While maintaining a full-time teaching schedule at The Art Institute in 1906, Krehbiel received the commission to design and paint the mural for the wall of the Juvenile Court Room in Chicago. The scene depicted in the Juvenile Court mural appears to express the carefree joy of youth in a lawful, independent, and free land. The farmer tending his field in the background seems to represent the opportunity for all to prosper in a nation founded on the principles of democracy and free enterprise, while the adults in the left background overseeing the children reflects the importance of family values and parental supervision.

In 1907, having completed the Juvenile Court mural, Krehbiel entered works in the competition to design and paint the eleven wall and two ceiling murals for the Supreme and Appellate Court Rooms at the Illinois Supreme Court Building in Springfield, the state’s capitol. A total of twenty-two designs were submitted from some of the best artists throughout the United States. Krehbiel’s original design proposal for the murals included six themes: "Origins of Law", "The Continuity of Law", "Function of Law", "Attributes of Law", "The Return of the Golden Age", and "Law and Equity". "Law and Equity" became the wall mural for the Appellate Court. The work was classically inspired and consisted of allegorical portrayals of men and woman. The Jury of Awards was unanimous in granting the commission to Albert H. Krehbiel.

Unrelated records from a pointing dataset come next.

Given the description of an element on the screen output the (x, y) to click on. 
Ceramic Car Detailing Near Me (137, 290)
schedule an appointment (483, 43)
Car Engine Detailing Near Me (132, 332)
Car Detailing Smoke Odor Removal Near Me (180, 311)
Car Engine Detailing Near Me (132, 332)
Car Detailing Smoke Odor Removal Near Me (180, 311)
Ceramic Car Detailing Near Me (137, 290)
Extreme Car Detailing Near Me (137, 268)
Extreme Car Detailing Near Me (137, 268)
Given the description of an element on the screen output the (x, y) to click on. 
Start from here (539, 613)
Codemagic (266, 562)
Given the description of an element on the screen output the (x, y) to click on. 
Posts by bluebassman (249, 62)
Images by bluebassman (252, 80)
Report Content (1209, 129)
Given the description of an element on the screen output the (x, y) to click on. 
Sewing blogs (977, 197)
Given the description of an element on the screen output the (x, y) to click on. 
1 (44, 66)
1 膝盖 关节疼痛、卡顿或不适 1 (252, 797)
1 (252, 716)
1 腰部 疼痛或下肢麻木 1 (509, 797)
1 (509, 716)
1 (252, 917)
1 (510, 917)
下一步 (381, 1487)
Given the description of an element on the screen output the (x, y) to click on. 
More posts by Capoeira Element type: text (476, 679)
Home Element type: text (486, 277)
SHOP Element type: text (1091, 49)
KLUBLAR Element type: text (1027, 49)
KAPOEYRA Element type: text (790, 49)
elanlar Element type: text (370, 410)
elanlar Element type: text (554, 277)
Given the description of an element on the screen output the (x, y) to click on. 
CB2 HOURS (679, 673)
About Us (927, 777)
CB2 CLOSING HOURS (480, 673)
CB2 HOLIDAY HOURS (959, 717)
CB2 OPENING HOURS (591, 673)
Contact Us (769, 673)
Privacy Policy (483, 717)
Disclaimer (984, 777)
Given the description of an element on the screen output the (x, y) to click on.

Reducing his teaching schedule to summer sessions only, Krehbiel, with Dulah’s help, spent four years on the research, preparation, and composition of the Illinois Supreme and Appellate Court murals, which evolve into designs quite different from what he had originally planned. Having purchased a home in Park Ridge (a town ten miles northwest of Chicago), they bought an adjacent vacant lot, had a barn moved onto the property, and converted it into a studio. Large canvases were ordered from Paris and pulleys and scaffolds were constructed for the hanging and rolling of the canvases. Dulah created Grecian gowns and robes, posing in them so that their draping would appear authentic.

When each of the thirteen murals was completed, the canvas was transported to Springfield and installed. The final mural was completed and installed in 1911. Mr. W. Carby Zimmerman, architect of the Supreme Court Building, considered the work done by Krehbiel to be “an example of the best mural painting ever executed in the West”. (Click here to see the Murals Exhibit.) In Art Across America, Two Centuries Of Regional Painting, 1710-1920, (Volume Two; Abbeville Press, New York; p. 319), author William Gerdts states:

“. . . (Frederic Clay) Bartlett may share the distinction as Chicago’s most renowned muralist of the early twentieth century with Albert Krehbiel.”

The State of Illinois site featuring Albert Krehbiel's murals in the Supreme and Appellate Courtrooms is here.

Krehbiel returned to full time instruction at the Art Institute in 1911, teaching students about the use of color, design, and space. In 1913, he also joined the faculty of the Armour Institute of Technology (later named the Illinois Institute of Technology) as an instructor of architectural drawing. It is here that Krehbiel, many years later in 1938, developed a close friendship with architect Ludwig Mies van der Rohe. Having left Germany in 1937 for the United States, Mies van der Rohe headed the department of architecture at the Armour Institute from 1938 until his retirement in 1958. Krehbiel, notably, was the only in-place instructor that Mies van der Rohe kept on the staff. Speaking in German, at which Krehbiel was fluent, they would frequently discuss their work over martinis at the Cliff Dwellers, an important Chicago artistic social club of which they were both members (and where Krehbiel then resides), with Mies van der Rohe puffing away at a cigar and Krehbiel smoking his pipe.